Scan the records below and copy every line that contains the string "computer".

(Collected data)
........
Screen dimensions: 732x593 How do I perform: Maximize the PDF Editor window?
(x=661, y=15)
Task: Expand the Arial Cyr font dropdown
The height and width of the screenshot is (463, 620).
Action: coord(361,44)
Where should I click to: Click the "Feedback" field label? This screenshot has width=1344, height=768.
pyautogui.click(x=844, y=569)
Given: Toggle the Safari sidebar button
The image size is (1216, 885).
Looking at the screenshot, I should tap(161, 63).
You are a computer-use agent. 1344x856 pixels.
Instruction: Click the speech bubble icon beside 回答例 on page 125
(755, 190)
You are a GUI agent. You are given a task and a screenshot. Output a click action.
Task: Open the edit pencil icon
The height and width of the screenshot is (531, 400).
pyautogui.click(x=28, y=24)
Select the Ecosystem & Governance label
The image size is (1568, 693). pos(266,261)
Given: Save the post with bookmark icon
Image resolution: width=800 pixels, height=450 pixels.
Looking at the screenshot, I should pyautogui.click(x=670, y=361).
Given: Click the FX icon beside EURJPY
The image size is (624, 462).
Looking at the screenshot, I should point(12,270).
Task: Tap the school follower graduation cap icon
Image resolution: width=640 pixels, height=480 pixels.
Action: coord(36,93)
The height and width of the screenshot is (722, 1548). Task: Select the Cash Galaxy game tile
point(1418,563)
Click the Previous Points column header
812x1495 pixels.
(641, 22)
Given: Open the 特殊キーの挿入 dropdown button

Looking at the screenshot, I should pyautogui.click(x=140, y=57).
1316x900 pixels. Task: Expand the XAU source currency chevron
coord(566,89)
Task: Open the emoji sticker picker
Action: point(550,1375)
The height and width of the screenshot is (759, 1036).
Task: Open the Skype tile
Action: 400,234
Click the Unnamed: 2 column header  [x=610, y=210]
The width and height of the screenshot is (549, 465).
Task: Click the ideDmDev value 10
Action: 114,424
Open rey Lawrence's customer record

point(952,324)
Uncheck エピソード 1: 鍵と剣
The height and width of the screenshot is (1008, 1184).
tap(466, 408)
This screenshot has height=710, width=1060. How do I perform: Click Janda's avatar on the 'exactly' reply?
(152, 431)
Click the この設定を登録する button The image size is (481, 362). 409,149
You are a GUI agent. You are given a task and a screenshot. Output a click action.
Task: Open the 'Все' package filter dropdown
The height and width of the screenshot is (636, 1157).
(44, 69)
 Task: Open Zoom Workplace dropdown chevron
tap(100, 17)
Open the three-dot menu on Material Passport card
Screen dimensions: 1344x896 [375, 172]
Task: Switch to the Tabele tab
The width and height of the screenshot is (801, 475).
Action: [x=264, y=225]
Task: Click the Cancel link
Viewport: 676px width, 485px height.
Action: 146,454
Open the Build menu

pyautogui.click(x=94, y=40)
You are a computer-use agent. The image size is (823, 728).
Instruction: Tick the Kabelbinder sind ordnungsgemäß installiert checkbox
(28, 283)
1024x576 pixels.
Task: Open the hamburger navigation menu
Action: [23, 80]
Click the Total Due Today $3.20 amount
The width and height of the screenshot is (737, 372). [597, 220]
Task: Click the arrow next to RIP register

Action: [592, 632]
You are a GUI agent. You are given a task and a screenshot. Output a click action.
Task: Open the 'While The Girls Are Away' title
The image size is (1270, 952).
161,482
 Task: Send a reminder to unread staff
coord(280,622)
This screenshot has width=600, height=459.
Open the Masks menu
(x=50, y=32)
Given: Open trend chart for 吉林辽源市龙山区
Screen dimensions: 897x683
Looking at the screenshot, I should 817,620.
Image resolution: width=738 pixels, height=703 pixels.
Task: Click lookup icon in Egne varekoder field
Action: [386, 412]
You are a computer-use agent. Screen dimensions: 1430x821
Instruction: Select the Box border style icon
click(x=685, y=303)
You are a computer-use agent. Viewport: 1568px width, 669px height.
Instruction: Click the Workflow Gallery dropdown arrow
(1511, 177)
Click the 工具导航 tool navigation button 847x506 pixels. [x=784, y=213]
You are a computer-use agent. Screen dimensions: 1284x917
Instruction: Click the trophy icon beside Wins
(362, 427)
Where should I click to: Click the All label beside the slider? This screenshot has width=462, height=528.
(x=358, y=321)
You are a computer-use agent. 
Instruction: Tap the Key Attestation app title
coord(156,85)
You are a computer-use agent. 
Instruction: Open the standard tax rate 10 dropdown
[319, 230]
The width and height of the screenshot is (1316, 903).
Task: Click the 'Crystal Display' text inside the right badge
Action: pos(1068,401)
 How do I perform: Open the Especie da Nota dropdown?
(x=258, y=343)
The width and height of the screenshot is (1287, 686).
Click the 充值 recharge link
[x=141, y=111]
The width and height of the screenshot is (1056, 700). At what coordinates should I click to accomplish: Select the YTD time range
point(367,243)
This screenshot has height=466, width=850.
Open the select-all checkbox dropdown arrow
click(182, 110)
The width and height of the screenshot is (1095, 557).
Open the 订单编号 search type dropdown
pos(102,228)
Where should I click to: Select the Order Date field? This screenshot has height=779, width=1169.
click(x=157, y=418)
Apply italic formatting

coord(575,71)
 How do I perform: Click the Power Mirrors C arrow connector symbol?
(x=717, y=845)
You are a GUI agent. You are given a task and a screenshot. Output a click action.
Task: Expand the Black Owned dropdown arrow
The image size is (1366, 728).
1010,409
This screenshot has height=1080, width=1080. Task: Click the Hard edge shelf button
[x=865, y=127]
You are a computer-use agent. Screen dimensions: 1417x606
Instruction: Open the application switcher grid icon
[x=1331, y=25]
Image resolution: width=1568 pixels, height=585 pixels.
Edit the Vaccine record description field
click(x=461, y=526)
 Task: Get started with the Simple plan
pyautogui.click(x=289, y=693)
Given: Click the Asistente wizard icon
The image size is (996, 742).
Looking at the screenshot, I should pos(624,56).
........
» RESPONSE AREA:
You are a computer-use agent. 1344x856 pixels.
You are a computer-use agent. The image size is (823, 728).
You are a computer-use agent. Screen dimensions: 1430x821
You are a computer-use agent. Viewport: 1568px width, 669px height.
You are a computer-use agent. Screen dimensions: 1284x917
You are a computer-use agent. 
You are a computer-use agent. 
You are a computer-use agent. Screen dimensions: 1417x606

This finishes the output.